“大姑姑,小姑姑,还有月奴姐、荷露、萍姑,你们真的多虑了。江湖虽大,但总有理法在。再说,我出门在外,代表的是移花宫的脸面,谁人不知我是两位宫主教养长大的?
寻常宵小,岂敢轻易招惹?至于那些真正的前辈高人,自重身份,更不会与我一个后生晚辈为难。你们就放心吧!说好了让我出去见识见识的,可不能反悔啊!”
他语气坚定,再次强调了自己出游的决心。
见他如此执意,邀月和怜星对视一眼,眼中皆有无奈。
她们知道,这孩子看似温顺,实则内心极有主见,一旦决定的事情,很难改变。何况,她们也确实答应在先。
“罢了,既然你心意已决,便依你。”
邀月最终松口,只是又叮嘱了一遍。
“务必谨慎,随时传讯。”
苏清连忙点头应下。
众人注意力重新回到金榜上,等待第六名的揭晓。
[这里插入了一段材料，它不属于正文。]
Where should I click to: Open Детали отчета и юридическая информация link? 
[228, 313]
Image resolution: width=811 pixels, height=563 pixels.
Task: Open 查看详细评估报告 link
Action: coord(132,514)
然而,苏清的心思,却并未完全放在榜单上。
他执意要亲身踏入江湖,除了少年心性,渴望亲眼见识、亲身感受这个融合了诸多武侠背景、波澜壮阔的综武世界之外,还有一个更深层、更隐秘的原因。
自那“九霄玄榜”现世,金光普照,天地规则震荡的那一刻起,他体内那早已与灵魂、血脉彻底融合的“玄渊剑”,竟首次传来一种极其微弱、却又无比清晰的……悸动。
仿佛在遥远的天际,或深邃的九幽,有什么东西,正在呼唤它,或者说,呼唤与它一体同源的自己。
这种感觉,在他以往御剑飞遁、遨游九州时,是从未有过的。
那召唤感中,似乎还夹杂着一丝令他隐隐心惊的、古老而浩瀚的气息,让他无法忽视。
这让他不得不再次回溯自己身上最大的秘密——那柄剑,以及与之相关的一切。
他下意识地抬手,摸了摸颈间那根看似普通、实则坚韧无比、贴身佩戴了十余年的细链。链子末端,坠着一枚非金非玉、温润光滑、指甲盖大小的乳白色小剑形挂饰。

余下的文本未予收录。